I read the article. Most of the claims are not outrageous. In one place, Apple marketing says "the first popular browser to support..." which, in marketing terms, is meant to rule out Opera. So the claim is technically accurate, slightly misleading, but nothing out of the ordinary for marketing.
Where I think the article is misguided, is that you don't fight marketing with engineering. I mean you can try, but then your only receptive audience are computer geeks.
Of the general population using Safari, IE, and so on, how many care about the exact date, time and seconds when a feature was announced or released by Opera? That's my point. I'm a big fan of being perfectly accurate, but I'm smart enough to know that it's not enough to win in the real world.
Which goes back to one of my favorite topics: if only open source had decent marketing...

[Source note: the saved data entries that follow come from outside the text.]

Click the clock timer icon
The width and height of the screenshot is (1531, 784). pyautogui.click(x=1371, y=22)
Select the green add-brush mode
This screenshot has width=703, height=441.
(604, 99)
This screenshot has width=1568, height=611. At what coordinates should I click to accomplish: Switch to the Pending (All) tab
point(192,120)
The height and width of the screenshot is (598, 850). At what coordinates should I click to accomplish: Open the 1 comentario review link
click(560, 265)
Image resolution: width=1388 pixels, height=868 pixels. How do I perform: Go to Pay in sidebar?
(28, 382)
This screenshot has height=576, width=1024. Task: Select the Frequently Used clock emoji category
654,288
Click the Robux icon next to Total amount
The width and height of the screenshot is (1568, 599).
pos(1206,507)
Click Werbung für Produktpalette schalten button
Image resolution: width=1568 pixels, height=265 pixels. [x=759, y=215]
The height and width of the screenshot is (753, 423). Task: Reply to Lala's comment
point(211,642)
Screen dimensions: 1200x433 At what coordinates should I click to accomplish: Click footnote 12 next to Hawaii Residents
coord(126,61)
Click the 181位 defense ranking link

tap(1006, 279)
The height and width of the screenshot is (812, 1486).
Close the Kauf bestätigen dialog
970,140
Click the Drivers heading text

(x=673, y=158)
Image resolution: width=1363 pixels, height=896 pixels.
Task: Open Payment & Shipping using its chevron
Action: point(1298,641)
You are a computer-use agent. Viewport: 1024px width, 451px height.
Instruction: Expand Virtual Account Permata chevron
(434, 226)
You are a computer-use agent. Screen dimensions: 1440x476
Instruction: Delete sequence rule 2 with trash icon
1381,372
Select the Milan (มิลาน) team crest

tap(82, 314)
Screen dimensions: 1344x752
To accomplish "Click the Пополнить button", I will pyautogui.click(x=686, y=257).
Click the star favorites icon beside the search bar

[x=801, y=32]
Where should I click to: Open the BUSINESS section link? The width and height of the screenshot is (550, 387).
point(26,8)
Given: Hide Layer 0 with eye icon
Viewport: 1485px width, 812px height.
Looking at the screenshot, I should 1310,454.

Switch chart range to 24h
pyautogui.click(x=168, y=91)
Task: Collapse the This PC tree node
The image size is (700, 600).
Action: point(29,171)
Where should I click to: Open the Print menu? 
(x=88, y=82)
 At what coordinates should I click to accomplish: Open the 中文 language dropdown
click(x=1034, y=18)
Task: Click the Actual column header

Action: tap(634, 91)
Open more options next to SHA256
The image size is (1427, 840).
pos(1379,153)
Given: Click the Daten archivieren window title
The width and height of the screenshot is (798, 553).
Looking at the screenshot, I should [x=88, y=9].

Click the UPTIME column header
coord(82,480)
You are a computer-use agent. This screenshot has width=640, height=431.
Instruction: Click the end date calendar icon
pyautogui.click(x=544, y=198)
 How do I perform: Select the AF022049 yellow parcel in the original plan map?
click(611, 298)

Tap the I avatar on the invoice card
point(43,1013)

Seems like an issue of business ethics. It is internally inconsistent to endorse a company because they claim to have green products and green policies, but at the same time are known to throw hyperboles left and right. "But it's standard marketing..." is applying conveniently different strictness to different statements from the same company.
The hypocrisy runs deep, everywhere, but many customers are either unaware of it, or pretend it doesn't exist. Marketing is marketing, but it is very dangerous when many people have broken BS filters, and worse, willfully so. I for one appreciate this kind of obsessive nitpicking when available.
The entire problem here, and the one you point out about OSS, rests on education :-) More educators please!
I'm going to go out on a limb and disagree with you entirely. Marketing is not about displaying facts. I'd love it to be about being brutally honest with your product, but if that's how it was then there would be no need for marketing. Instead, marketing is about conveying what you want to convey quickly and without crap. Apple's point is, "Here are our new things. They're really cool." Anything outside of that you've got to implicitly understand is there just for spectacle, and in Apple's case I forgive them entirely, because they're so good at making commercials and ads.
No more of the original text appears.